Call Armor has other sophisticated capabilities, such as verifying the association between a telephone number and STIR/SHAKEN information. For example, Call Armor can effectively deal with call attempts to ingress the 46 Labs network that are highly probable spoofed calls.
This works by comparing the calling party’s telephone number to the network service provider that is taking signing responsibility. This requires knowledge of the association of telephone numbers with registered enterprises and information about who is authorized to sign calls for them. If there is a mismatch between the telephone number and the signing entity for a call, the call is a highly probable spoofed call and therefore may be subject to blocking.
Taking Real-Time Data to the Next Level
While 46 Labs is a leader in spam call mitigation through its Call Armor solution, there is much more that can be done from a technical and business operations perspective by leveraging analysis of what is occurring in the transport plane.

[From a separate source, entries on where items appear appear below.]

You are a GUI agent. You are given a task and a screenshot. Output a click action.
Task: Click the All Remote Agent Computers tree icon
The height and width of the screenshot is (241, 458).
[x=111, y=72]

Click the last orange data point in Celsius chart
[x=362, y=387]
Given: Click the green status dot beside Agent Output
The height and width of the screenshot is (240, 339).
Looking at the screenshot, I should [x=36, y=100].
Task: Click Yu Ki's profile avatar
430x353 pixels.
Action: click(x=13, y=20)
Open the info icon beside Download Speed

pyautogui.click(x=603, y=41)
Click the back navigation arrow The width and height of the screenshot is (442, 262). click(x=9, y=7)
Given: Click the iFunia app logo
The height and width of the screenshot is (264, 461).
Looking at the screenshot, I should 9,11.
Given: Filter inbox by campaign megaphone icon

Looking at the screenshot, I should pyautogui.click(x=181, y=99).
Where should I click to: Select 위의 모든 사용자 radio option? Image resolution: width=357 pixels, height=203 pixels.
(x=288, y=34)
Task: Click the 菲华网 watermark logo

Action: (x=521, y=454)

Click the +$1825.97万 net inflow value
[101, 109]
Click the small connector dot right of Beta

It’s possible to analyze call content within the media IP layer of calls. Examples include evaluating spoken words for sentiment analysis and/or claims made by the calling party, such as “I am calling from ABC Bank.” It is technically feasible that Call Armor would decode and transcribe audio in real time, allowing for real-time analytics to identify ill intent, such as brand impersonation and/or other forms of misrepresentation.
However, there are privacy implications associated with such analysis. When contemplating real-time analysis of VoIP call content within the transport plane, one must exercise extreme caution due to the complex web of privacy laws that vary significantly by jurisdiction.

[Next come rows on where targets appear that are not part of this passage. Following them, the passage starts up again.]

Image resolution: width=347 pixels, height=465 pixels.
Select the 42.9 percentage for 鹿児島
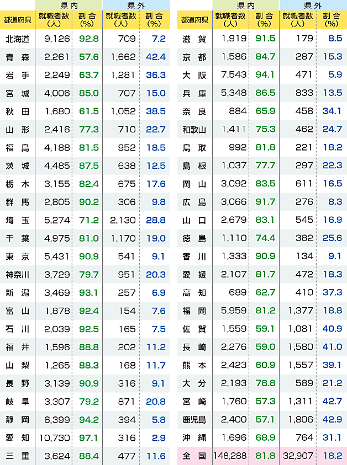[x=332, y=420]
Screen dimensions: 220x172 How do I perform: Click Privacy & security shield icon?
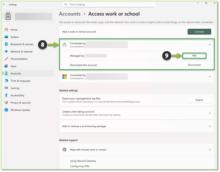point(6,103)
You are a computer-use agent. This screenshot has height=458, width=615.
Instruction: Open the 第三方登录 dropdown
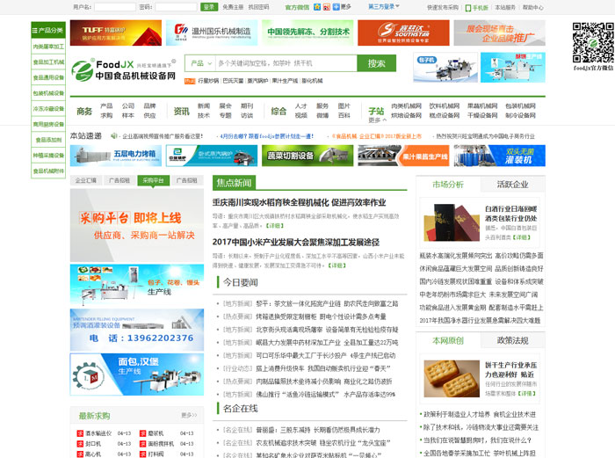pyautogui.click(x=383, y=7)
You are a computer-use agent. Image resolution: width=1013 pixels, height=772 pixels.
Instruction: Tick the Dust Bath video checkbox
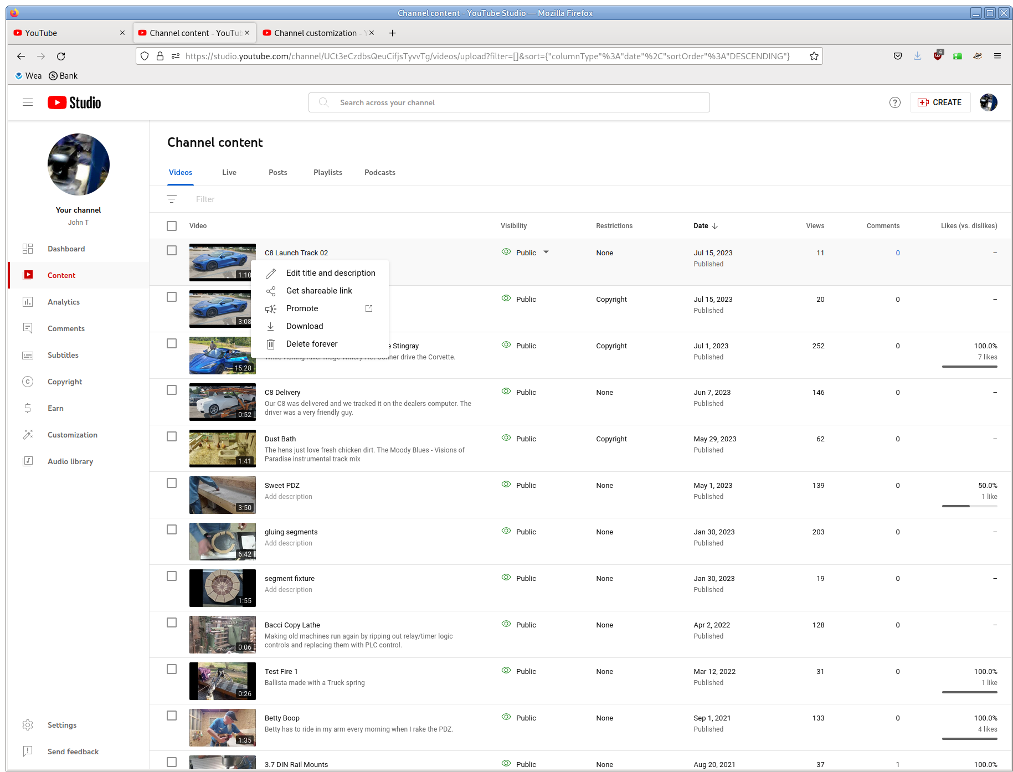pos(172,436)
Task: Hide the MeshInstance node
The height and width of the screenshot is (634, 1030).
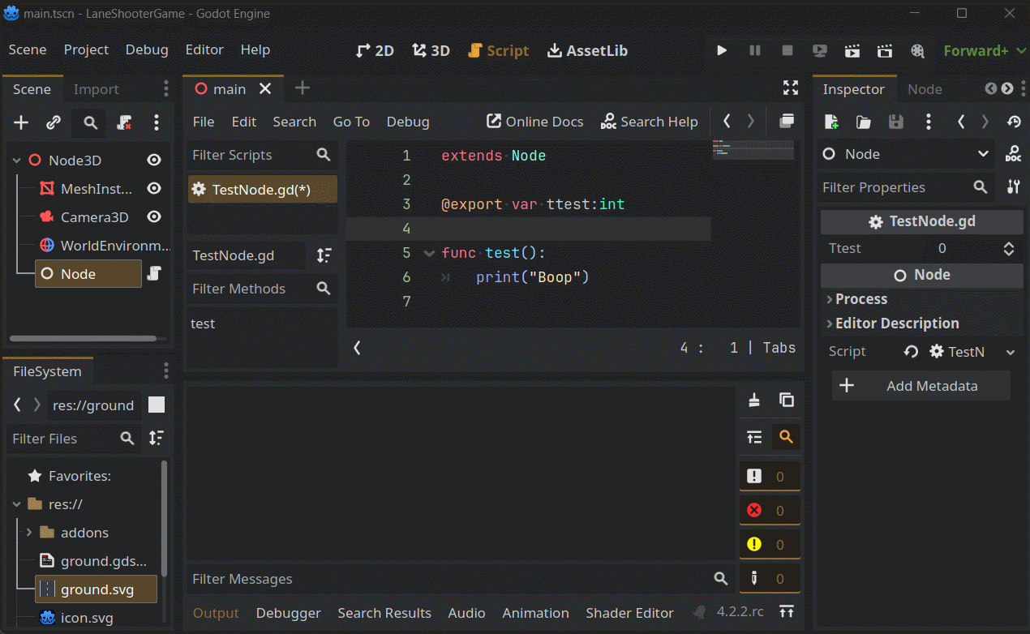Action: tap(154, 188)
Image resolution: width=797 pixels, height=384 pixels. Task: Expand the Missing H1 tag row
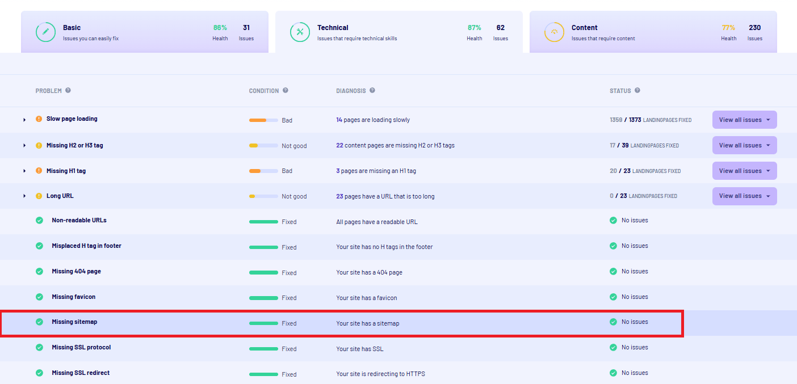(24, 171)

Under the Wiretap Act and the Electronic Communications Privacy Act (ECPA), intercepting or storing live or recorded calls typically requires consent from at least one party, and in some cases, even anonymized analysis may not be allowed without permission. Real-time voice analysis without proper safeguards could be considered illegal interception. Additionally, several states, including California, Florida, and Pennsylvania, have stricter laws requiring two-party or all-party consent for any call monitoring or recording.
Many jurisdictions require “all-party consent” for call recording or monitoring, meaning every participant in the conversation must be explicitly informed and agree to the analysis. Furthermore, industries like healthcare have even stricter regulations regarding the privacy of sensitive information transmitted over calls, requiring specific safeguards and audit controls.
Therefore, a thorough understanding of applicable laws and strict adherence to consent requirements are paramount as a precursor to realizing the full capabilities of Call Armor and any other similar type of approach.
The Future of Robocall Mitigation Leveraging Real-time Data
The future is promising for robocall mitigation efforts that harness real-time data, particularly as control plane analytics continue to evolve as a key line of defense against unwanted calls. While current approaches are limited by regulatory constraints on transport plane data, the effectiveness of real-time detection tools like Call Armor demonstrates how impactful even partial data access can be.
Encouragingly, there are signs that future regulatory frameworks may better reconcile privacy protections with the need for proactive consumer safeguards. If carriers are ultimately permitted to access and analyze data within the transport plane under strict compliance and anonymization protocols, it would unlock even greater accuracy and speed in identifying malicious calls. By continuing to invest in real-time tools and pushing for balanced regulatory progress, the telecom industry can move closer to a future where spam calls are the rare exception, not the norm.